# How I Came To Love Classical Music



## brotagonist (Jul 11, 2013)

The Darmstadt School were my initial introduction to classical music (I had had no exposure to classical music as a child, as no members of my family were music fans). As a youth, I was a die-hard alternative and non-commercial, primarily British and German, rock fan. Then, in about 1974, I discovered Stockhausen, Xenakis and Ligeti in some record bins at a student music shop at the university. I was immediately hooked without hope of recovery and within weeks, I had dozens upon dozens of albums by these composers, as well as Malec, Mâche, Ferrari, Henry, Nono, Kagel, Berio, Maderna, Penderecki, Messiaen, Boulez, Gerhard and... oh so many more 

I was initially attracted to the electronics, the sounds, the strangeness... My top bands, like Tangerine Dream and other synthesizer bands of the time, paled in comparison. My interest in rock diminished and changed as my interest in classical music increased. The more I learned of this fabulous new music, the wider became my scope. Both Kagel and Stockhausen had done works honouring Beethoven and other composers were working not only in the electronic medium, but in chamber and orchestra. This led me directly to the New Viennese School; Schoenberg and Webern became my composers of choice. From there, I began to explore Xenakis, Debussy, Tchaikovsky, Brahms, Beethoven, Bach...

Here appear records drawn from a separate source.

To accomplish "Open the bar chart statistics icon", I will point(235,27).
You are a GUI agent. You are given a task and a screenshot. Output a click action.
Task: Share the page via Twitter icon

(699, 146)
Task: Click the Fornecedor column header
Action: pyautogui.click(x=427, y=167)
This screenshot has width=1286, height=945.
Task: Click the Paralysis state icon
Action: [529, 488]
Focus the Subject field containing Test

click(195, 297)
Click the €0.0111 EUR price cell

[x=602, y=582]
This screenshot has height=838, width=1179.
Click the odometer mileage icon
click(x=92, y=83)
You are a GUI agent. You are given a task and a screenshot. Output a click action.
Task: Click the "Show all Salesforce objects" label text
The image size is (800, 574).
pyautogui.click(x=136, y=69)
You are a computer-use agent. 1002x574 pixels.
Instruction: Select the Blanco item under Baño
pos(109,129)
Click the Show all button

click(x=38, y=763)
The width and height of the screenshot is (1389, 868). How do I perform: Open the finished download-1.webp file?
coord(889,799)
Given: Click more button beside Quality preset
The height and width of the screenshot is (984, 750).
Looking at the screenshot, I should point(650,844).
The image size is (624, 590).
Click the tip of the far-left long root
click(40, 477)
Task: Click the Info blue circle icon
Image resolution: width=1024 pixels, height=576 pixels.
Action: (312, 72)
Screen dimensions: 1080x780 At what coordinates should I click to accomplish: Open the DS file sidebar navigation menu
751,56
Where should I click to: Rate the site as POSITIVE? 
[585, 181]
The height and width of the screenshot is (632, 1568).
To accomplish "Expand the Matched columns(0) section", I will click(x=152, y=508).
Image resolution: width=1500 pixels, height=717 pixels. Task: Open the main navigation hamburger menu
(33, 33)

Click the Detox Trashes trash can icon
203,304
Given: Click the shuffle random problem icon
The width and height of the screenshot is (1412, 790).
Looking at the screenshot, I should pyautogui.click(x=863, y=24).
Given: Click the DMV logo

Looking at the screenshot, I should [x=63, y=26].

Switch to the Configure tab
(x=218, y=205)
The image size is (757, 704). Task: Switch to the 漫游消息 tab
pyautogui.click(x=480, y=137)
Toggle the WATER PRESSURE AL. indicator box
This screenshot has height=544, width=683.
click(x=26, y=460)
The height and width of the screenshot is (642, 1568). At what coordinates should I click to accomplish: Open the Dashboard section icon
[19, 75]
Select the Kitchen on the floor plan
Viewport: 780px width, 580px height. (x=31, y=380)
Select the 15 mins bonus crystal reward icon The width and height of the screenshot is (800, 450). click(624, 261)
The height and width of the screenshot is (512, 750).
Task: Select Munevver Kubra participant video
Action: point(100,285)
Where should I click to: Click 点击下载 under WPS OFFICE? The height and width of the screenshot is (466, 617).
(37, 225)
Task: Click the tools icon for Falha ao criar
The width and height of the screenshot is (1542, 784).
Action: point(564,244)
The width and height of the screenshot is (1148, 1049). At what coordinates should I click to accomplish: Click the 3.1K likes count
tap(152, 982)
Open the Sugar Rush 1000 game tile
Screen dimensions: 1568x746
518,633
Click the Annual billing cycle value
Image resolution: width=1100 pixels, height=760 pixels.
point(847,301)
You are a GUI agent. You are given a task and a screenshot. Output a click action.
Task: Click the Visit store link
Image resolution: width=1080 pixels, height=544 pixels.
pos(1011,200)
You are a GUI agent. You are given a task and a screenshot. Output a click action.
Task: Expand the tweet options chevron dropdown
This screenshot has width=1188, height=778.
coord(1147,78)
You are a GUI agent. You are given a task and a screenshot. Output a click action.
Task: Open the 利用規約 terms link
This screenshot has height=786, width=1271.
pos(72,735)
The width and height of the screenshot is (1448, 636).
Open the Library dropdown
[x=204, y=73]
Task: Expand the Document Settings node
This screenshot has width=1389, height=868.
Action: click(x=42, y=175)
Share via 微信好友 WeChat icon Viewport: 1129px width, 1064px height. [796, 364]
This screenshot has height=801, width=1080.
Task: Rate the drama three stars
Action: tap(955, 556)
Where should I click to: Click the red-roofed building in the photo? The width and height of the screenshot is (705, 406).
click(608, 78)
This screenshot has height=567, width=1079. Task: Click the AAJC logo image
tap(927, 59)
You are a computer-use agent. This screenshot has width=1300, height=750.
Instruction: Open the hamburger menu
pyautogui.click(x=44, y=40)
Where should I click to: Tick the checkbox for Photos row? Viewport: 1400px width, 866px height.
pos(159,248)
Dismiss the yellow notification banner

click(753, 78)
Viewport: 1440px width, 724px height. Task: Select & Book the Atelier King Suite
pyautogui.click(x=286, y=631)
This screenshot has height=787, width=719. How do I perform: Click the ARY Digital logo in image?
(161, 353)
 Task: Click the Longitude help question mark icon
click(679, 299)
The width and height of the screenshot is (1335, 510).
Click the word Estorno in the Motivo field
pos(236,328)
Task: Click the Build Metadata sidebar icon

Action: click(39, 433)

I had become a fan of classical music, in the most natural way possible: I started with the music of the present time and, as my knowledge and interest expanded, worked my way back to the legendary greats.

This music had become extremely important to me. Like other youths identified with Zappa (I did, too) and Black Sabbath, CCR and the Stones, I came to identify with my love for _Neue Musik_


----------